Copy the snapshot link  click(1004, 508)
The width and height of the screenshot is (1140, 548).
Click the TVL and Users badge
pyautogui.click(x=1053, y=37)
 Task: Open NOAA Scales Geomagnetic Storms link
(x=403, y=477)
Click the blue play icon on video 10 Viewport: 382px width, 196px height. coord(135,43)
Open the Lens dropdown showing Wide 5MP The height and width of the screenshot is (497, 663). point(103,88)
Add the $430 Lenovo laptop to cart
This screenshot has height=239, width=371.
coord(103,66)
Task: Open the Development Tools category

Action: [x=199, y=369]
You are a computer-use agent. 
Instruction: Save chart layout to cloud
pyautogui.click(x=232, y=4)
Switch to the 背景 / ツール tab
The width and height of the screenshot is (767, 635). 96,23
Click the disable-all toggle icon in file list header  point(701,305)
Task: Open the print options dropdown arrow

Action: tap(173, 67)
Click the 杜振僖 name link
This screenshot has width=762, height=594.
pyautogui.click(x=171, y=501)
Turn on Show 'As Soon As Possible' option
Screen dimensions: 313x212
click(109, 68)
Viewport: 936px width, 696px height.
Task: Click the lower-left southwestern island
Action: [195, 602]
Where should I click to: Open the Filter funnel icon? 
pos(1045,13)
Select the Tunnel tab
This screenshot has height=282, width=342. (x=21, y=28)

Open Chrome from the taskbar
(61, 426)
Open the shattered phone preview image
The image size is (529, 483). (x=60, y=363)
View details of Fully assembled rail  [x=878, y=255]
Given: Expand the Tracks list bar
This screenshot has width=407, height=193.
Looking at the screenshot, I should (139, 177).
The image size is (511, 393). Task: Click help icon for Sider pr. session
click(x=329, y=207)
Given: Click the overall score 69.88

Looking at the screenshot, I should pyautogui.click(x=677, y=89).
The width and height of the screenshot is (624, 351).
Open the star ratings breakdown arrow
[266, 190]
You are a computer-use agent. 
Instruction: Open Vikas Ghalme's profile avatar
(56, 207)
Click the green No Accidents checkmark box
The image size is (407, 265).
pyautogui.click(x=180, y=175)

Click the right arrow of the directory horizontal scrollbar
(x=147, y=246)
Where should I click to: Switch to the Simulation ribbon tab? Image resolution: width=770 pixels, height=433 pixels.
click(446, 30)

════════

▶ [TASK]:
The response should be an exact repeat of the data above.

▶ [ANSWER TO THIS EXERCISE]:
Copy the snapshot link  click(1004, 508)
The width and height of the screenshot is (1140, 548).
Click the TVL and Users badge
pyautogui.click(x=1053, y=37)
 Task: Open NOAA Scales Geomagnetic Storms link
(x=403, y=477)
Click the blue play icon on video 10 Viewport: 382px width, 196px height. coord(135,43)
Open the Lens dropdown showing Wide 5MP The height and width of the screenshot is (497, 663). point(103,88)
Add the $430 Lenovo laptop to cart
This screenshot has height=239, width=371.
coord(103,66)
Task: Open the Development Tools category

Action: [x=199, y=369]
You are a computer-use agent. 
Instruction: Save chart layout to cloud
pyautogui.click(x=232, y=4)
Switch to the 背景 / ツール tab
The width and height of the screenshot is (767, 635). 96,23
Click the disable-all toggle icon in file list header  point(701,305)
Task: Open the print options dropdown arrow

Action: tap(173, 67)
Click the 杜振僖 name link
This screenshot has width=762, height=594.
pyautogui.click(x=171, y=501)
Turn on Show 'As Soon As Possible' option
Screen dimensions: 313x212
click(109, 68)
Viewport: 936px width, 696px height.
Task: Click the lower-left southwestern island
Action: [195, 602]
Where should I click to: Open the Filter funnel icon? 
pos(1045,13)
Select the Tunnel tab
This screenshot has height=282, width=342. (x=21, y=28)

Open Chrome from the taskbar
(61, 426)
Open the shattered phone preview image
The image size is (529, 483). (x=60, y=363)
View details of Fully assembled rail  [x=878, y=255]
Given: Expand the Tracks list bar
This screenshot has width=407, height=193.
Looking at the screenshot, I should (139, 177).
The image size is (511, 393). Task: Click help icon for Sider pr. session
click(x=329, y=207)
Given: Click the overall score 69.88

Looking at the screenshot, I should pyautogui.click(x=677, y=89).
The width and height of the screenshot is (624, 351).
Open the star ratings breakdown arrow
[266, 190]
You are a computer-use agent. 
Instruction: Open Vikas Ghalme's profile avatar
(56, 207)
Click the green No Accidents checkmark box
The image size is (407, 265).
pyautogui.click(x=180, y=175)

Click the right arrow of the directory horizontal scrollbar
(x=147, y=246)
Where should I click to: Switch to the Simulation ribbon tab? Image resolution: width=770 pixels, height=433 pixels.
click(446, 30)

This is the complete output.